Exercise data:
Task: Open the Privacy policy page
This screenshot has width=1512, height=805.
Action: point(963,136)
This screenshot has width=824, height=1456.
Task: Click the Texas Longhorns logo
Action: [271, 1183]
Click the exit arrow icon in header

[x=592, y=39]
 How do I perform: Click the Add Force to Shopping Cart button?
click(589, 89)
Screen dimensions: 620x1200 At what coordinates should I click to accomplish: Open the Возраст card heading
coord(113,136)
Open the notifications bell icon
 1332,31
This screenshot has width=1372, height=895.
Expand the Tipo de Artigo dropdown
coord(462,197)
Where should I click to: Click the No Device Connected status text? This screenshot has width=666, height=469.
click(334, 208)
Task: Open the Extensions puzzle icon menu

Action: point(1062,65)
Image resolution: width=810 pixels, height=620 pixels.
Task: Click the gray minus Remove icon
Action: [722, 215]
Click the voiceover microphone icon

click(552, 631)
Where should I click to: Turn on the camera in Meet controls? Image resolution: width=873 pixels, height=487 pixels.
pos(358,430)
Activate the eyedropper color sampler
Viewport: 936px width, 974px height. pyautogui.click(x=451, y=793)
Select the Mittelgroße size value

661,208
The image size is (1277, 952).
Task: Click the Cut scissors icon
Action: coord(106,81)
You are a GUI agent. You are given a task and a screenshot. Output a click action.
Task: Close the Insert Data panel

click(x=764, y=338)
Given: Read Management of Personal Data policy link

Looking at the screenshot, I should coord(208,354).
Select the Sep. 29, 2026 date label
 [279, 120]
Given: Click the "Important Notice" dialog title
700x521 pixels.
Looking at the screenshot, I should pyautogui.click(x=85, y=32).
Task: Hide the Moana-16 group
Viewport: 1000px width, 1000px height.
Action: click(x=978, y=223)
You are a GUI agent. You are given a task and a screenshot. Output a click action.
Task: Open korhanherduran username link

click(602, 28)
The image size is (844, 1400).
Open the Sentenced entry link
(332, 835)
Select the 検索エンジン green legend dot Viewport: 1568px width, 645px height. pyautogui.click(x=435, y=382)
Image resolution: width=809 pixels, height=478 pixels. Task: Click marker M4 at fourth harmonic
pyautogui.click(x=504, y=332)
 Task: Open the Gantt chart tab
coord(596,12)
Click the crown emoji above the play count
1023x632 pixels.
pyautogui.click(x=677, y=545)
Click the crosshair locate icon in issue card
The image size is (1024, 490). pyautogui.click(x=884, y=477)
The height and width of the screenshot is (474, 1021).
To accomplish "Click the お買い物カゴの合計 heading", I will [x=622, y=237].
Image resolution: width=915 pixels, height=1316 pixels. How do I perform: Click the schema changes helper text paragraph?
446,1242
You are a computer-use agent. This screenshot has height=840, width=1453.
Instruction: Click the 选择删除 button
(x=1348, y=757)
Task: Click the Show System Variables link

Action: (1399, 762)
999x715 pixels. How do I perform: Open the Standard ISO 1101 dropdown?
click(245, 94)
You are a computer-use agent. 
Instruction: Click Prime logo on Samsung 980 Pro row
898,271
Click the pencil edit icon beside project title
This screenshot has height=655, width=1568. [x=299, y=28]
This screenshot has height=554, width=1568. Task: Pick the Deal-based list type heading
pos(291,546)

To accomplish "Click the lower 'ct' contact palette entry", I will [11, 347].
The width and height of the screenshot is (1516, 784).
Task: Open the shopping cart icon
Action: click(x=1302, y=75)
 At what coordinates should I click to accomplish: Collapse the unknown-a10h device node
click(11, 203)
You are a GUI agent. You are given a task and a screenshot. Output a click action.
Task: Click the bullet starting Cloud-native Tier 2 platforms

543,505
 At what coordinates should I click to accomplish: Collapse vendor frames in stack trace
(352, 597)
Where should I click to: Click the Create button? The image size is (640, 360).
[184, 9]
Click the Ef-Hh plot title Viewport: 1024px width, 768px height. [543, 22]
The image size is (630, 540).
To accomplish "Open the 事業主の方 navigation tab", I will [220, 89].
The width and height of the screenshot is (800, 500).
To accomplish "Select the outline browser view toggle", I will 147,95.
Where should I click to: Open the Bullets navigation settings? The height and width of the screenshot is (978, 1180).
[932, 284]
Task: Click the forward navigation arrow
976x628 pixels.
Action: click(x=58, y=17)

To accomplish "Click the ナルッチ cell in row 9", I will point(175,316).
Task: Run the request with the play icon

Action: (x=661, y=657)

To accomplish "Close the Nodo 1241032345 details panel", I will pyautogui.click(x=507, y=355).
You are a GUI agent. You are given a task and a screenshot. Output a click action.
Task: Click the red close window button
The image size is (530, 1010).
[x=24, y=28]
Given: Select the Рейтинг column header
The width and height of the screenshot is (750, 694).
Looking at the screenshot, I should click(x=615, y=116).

To do:
Working through the entries above, copy every line in which "computer" is found.

Reply to the exercise:
You are a computer-use agent. This screenshot has height=840, width=1453.
You are a computer-use agent. 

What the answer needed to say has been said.